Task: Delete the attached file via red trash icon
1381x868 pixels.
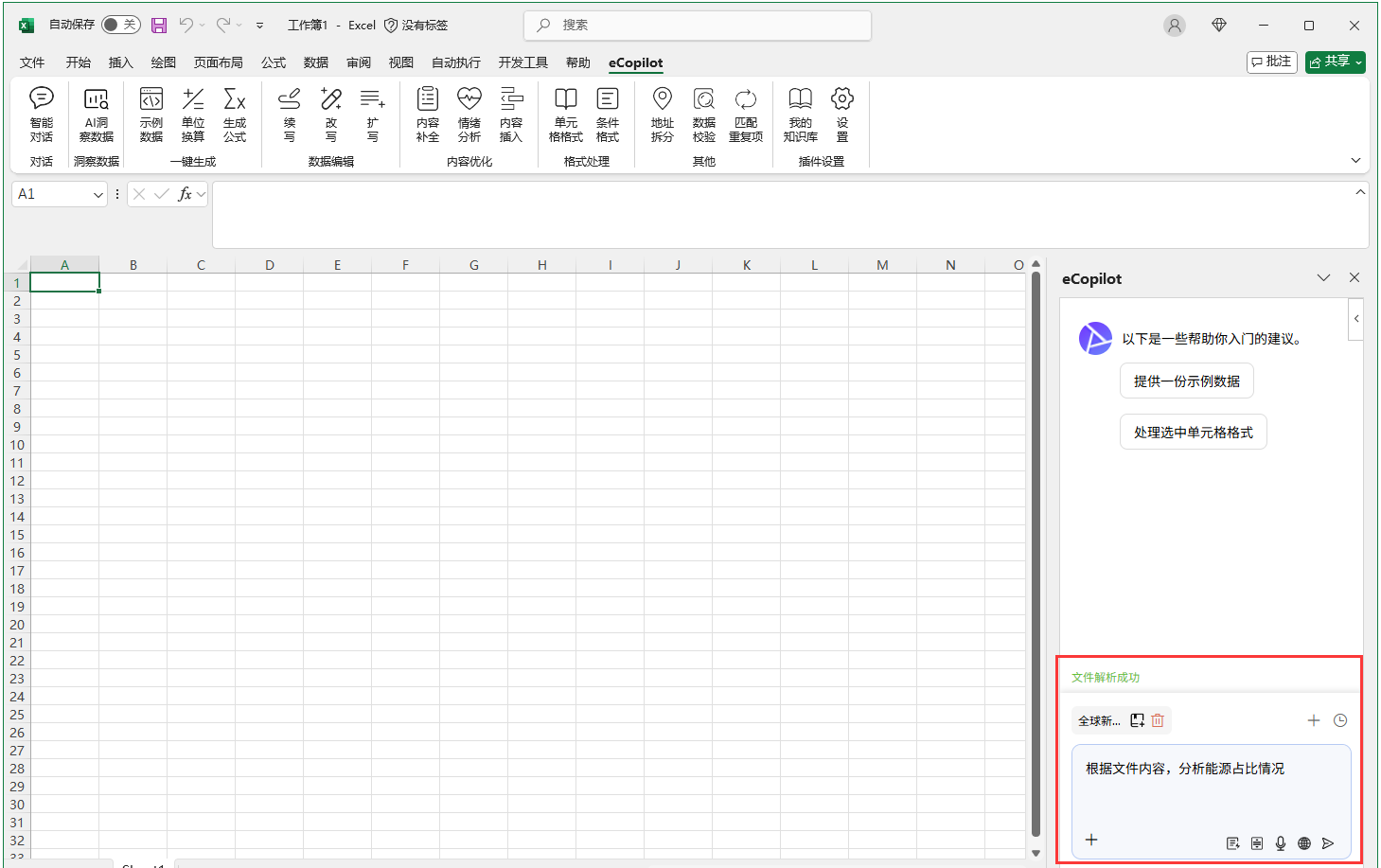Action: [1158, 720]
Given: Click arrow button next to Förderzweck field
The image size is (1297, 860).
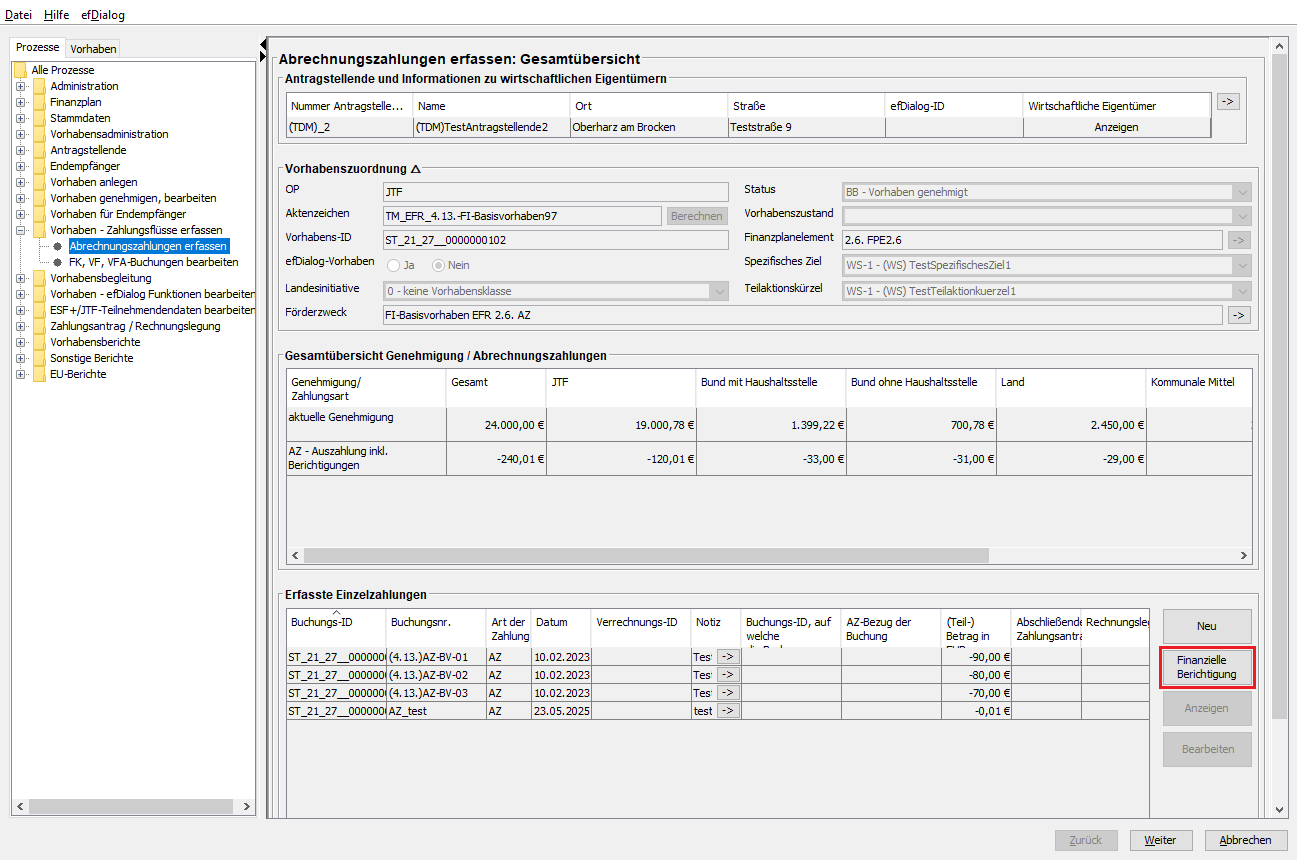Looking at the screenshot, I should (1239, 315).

▸ **WHAT YOU NEED TO DO**:
Begin with the line that contains "1381x868 pixels." and repeat every line through the end of the data, exactly and only those lines, leaving out the pictures.

▸ **ANSWER SPACE**:
1381x868 pixels.
Action: [1158, 720]
Given: Click arrow button next to Förderzweck field
The image size is (1297, 860).
Looking at the screenshot, I should (1239, 315).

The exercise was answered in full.